Every VectorizerFigure will create two child GameObjects: one representing the Stroke part of the figure (if its StrokeThickness is greater than zero), and another for the Fill.


Every VectorizerFigure provides object-specific properties. One that you can find in every object is the StrokeThickness. Defines how many units of width to use to draw the outline of the figure. If it is equal to zero, the Stroke part of the mesh will not be drawn.


In order to assign the material you wish to use for the figure's Stroke and Fill, remember to do so via the corresponding properties in the root GameObject.

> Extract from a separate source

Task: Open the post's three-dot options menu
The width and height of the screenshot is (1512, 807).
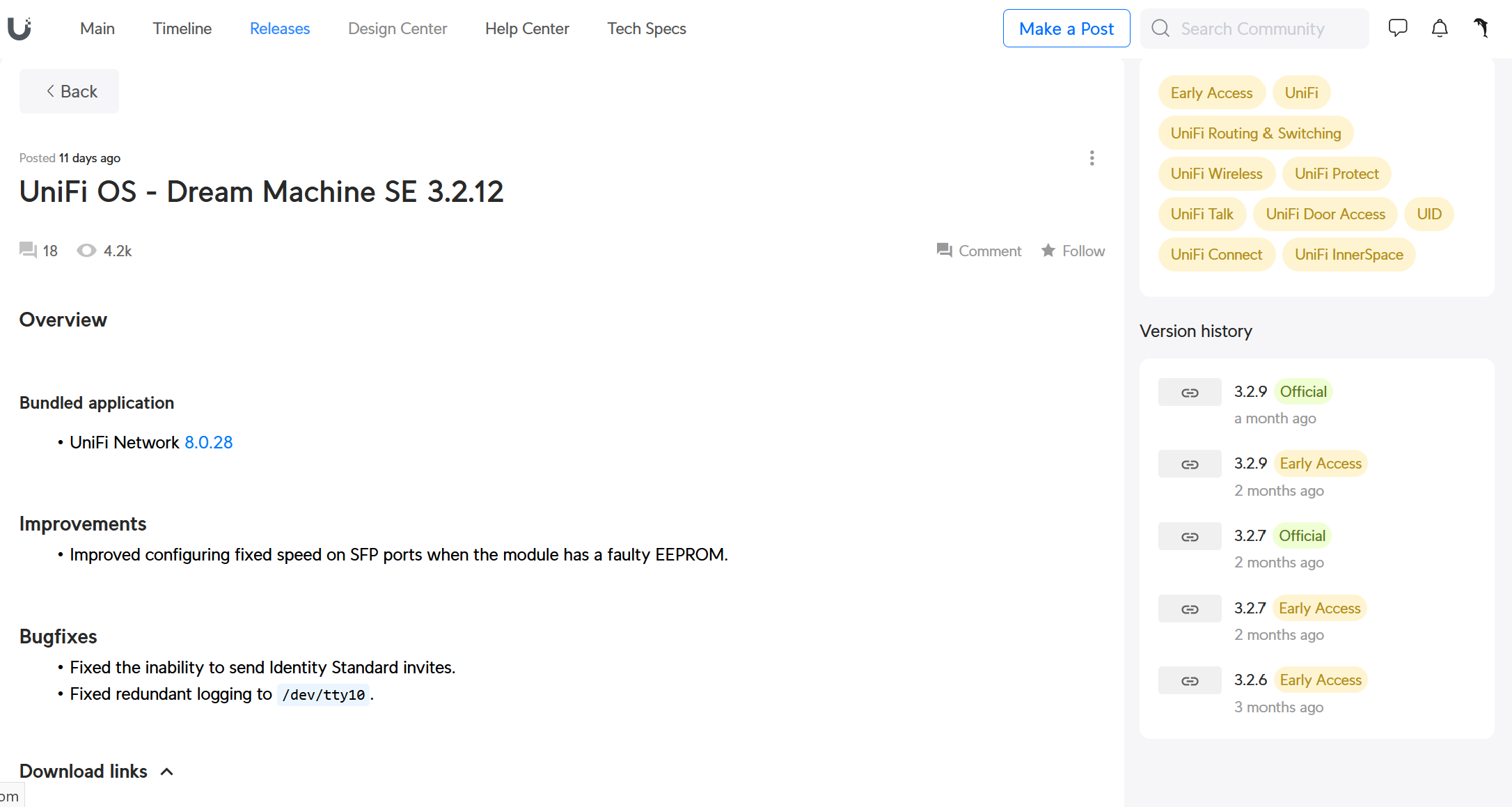Action: [x=1092, y=158]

The library provides a special URP shader called StrokeDepthOffset. This material applies a customisable Offset Bias to the rendered figure, to avoid Z-Fighting. In most figures, this is unnecessary. However, in some complex figures with hundreds of vertices (such as partial rings) or SVG figures (not designed for use in Vectorizer) the stroke might appear to overlap with the fill part. This material, when applied to the stroke, will make sure that it appears always on top.

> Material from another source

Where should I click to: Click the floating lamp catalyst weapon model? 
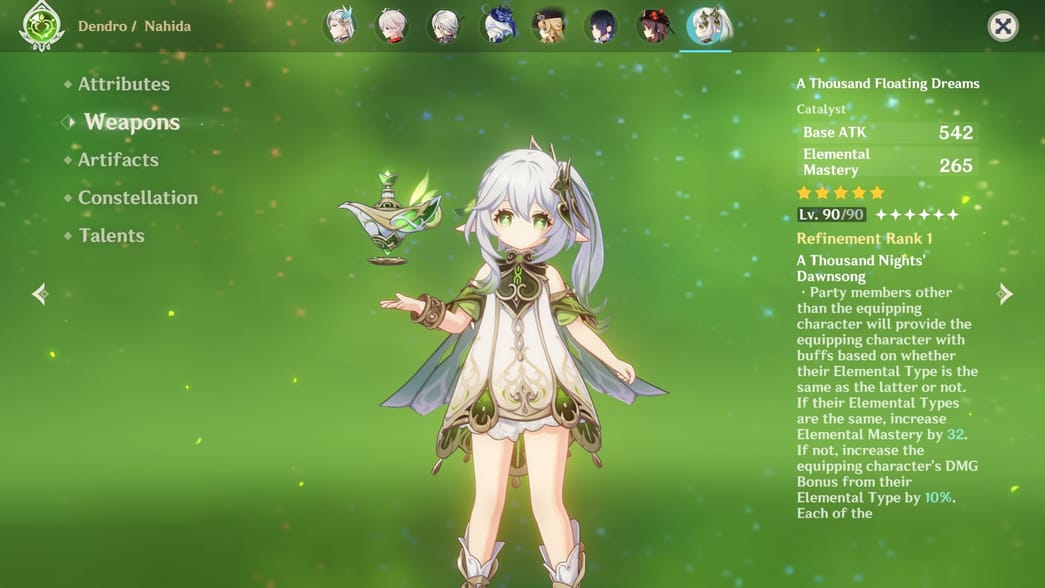[x=390, y=215]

There is also another URP shader, called TextureUV, that allows you to visualise UV coordinates.


Click on either the Stroke or Fill child gameobject you wish to debug and add a VectorizerMeshDebugger component. This will allow you to inspect the vertices, indices, and Texture coordinates of the generated figure. Built-in methods allow you to display in the Scene View which vertex or triangle the values refer to.

It also allows you to save the generated mesh to disk, by clicking on Save Asset. Files will be saved in the Assets/Vectorizer folder.

VectorizerFigure are essentially just meshes. Simple icon-like graphics will likely have very few vertices, and therefore the performance will be negligible on modern GPUs. Round figures such as circles, ellipses, paths with Bézier curves, etc. will instead need several vertices. You can control the tessellation of these figures via the object's properties. In more extreme cases, you can consider saving the generated meshes as an asset via the built-in Save Asset feature of the VectorizerMeshDebugger component.